In response to another question from Garamendi about the purpose of tactical nuclear weapons on dual-capable tactical aircraft in Europe, Selva said, “the stated intended purpose of those weapons is to deter the Russians from using nuclear weapons if they were to attempt escalate a conventional war.” Selva agreed with Hyten’s stated opinion that all nuclear weapons are essentially strategic.
There is clear agreement among experts from both the military and top Defense Department advisors that low-yield nuclear weapons are unnecessary. In fact, throughout three congressional hearings that week on U.S. nuclear posture, only one expert witness, Keith Payne, former assistant secretary of defense for forces policy,, advocated explicitly for expanding the development of these weapons. In a March 8 hearing before the Senate Armed Services Committee, Payne stated, “I particularly think that the very low-yield option is something we have to consider.” But he did not elaborate or give an explanation for that recommendation.
In the same hearing, Gary Samore, former White House coordinator for arms control and weapons of mass destruction under the Obama administration, disagreed, and said he didn’t see “any need for us to develop a new low- yield weapon.” Furthermore, Samore emphasized his concern about the possibility of a European tactical nuclear conflict with Russian to stay “controlled.”
“We don't want to be confronted with a situation in Europe where tactical nuclear weapons are being used. I am very skeptical that that can be controlled. I think there would be extremely high-risk that that would escalate to general nuclear conflict,” he said.
Samore’s comments demonstrate the conflict presented by increased development of low-yield nuclear weapons. What the United States currently has in place in terms of conventional, nuclear and low-yield nuclear weapons amounts to a credible and robust deterrent against the Russians, according to both military and policy experts. The United States has 1,367 deployed strategic warheads and an estimated 500 deployed and nondeployed tactical nuclear warheads—far more than it would ever need to deter or respond to a Russian nuclear attack. Furthermore, it seems unlikely that some NATO allies would respond positively to action to increase the number of tactical nuclear weapons, given widespread disagreement within the alliance over their utility and benefit. For example, in Germany and the Netherlands, civil society organizations and politicians have made repeated calls to remove the B-61 from their territories.

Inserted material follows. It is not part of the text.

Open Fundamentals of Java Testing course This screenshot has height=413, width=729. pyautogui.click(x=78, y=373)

Opening comments from Representative Rick Larsen (D-WA) at the Defense Science Board hearing best illustrate both the danger and lack of clarity surrounding recommendations to expand development of low-yield weapons. He noted the absence of “sufficiently detailed analysis of what the proposals are, whether these proposals are necessary, what alternatives are being considered, what the trade-offs are, what the cost would be, and what the policy implications are.”
Larsen expressed his concern that “new types of nuclear weapons would have significant policy and proliferation implications. Adding new military capability and building new nuclear weapons would be a radical shift, one that Congress – rightly so – has not been willing to approve for nearly 25 years.”

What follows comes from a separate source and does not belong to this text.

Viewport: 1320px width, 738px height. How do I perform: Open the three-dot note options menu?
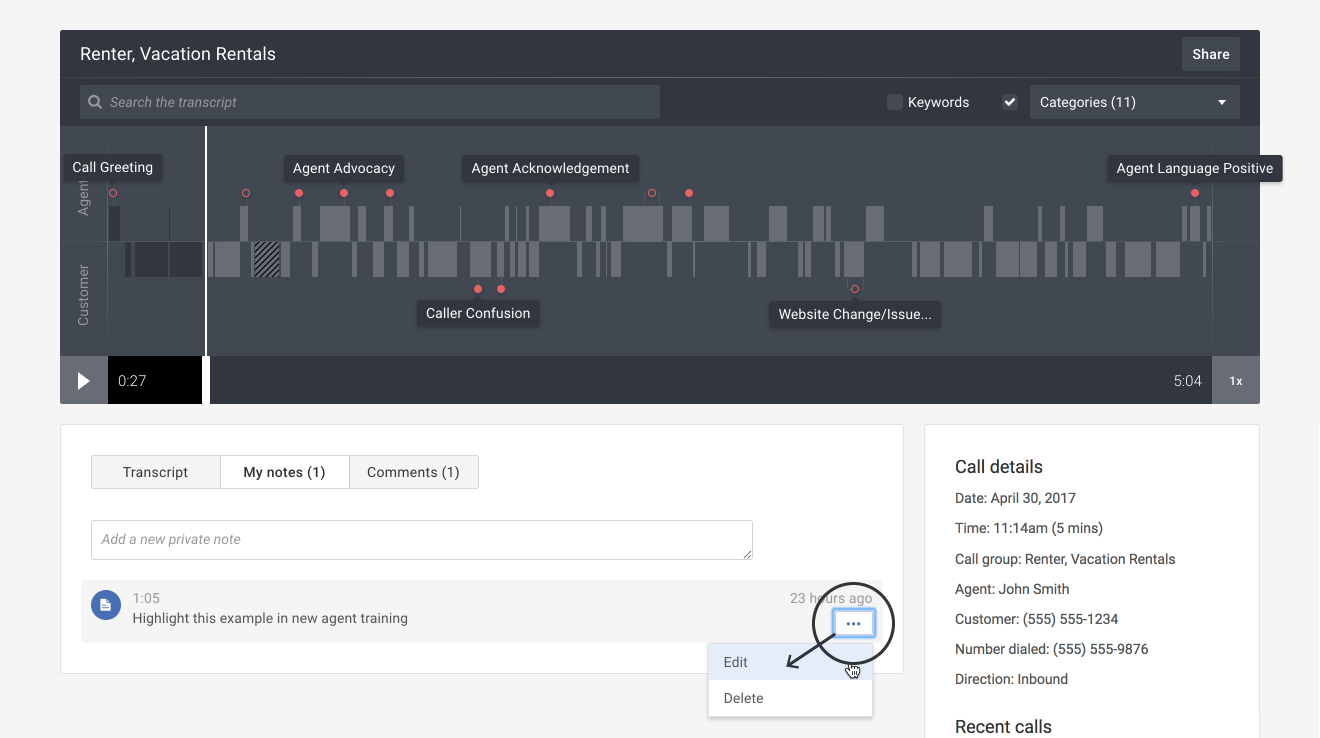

If the objective of low-yield nuclear weapons is truly deterrence, as stated by multiple witnesses, then the United States can meet its requirements with its existing arsenal. Pursuing low-yield nuclear weapons is at best unnecessary, and at worst, risks triggering a low-yield arms race with Russia. The latter would have severe national and global security implications. It would certainly put the United States at an increased risk of nuclear conflict, and could fuel development of low-yield weapons in other countries.